Exercise brief
Take the entries below and retype them word for word, excluding the images.

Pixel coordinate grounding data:
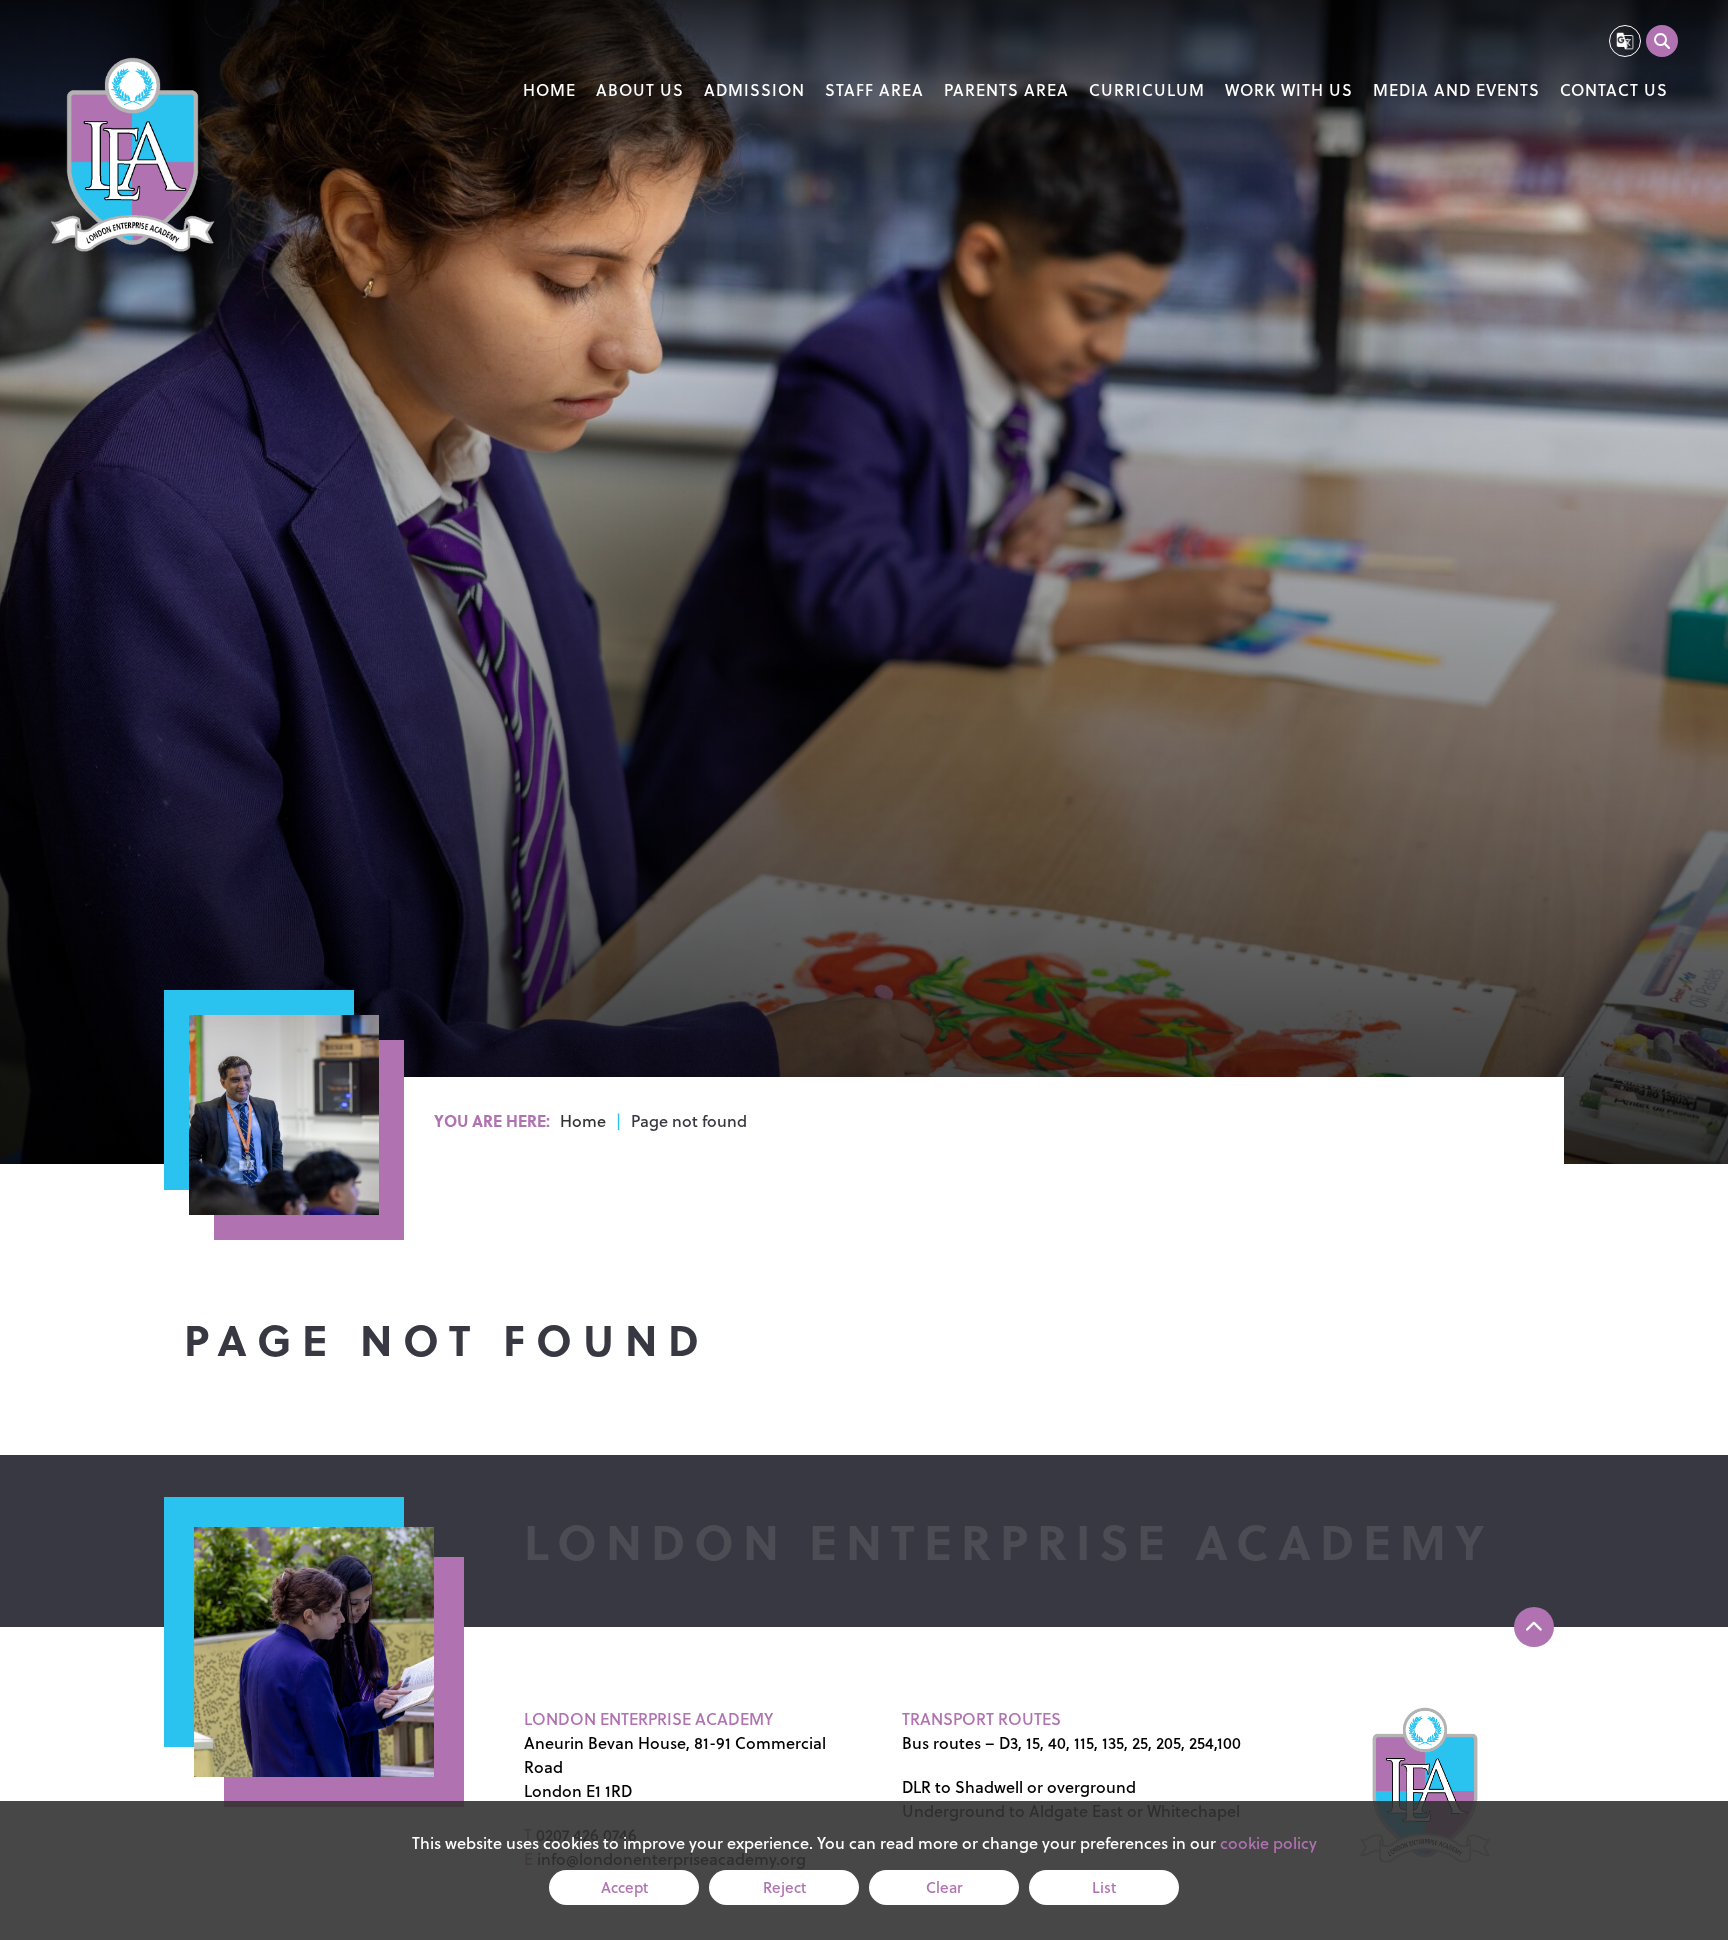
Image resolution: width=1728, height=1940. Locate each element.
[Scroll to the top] (1534, 1627)
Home (583, 1120)
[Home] (132, 157)
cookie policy (1268, 1842)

Output below
Image resolution: width=1728, height=1940. Locate each element.
[Scroll to the top] (1534, 1627)
Home (583, 1120)
[Home] (132, 157)
cookie policy (1268, 1842)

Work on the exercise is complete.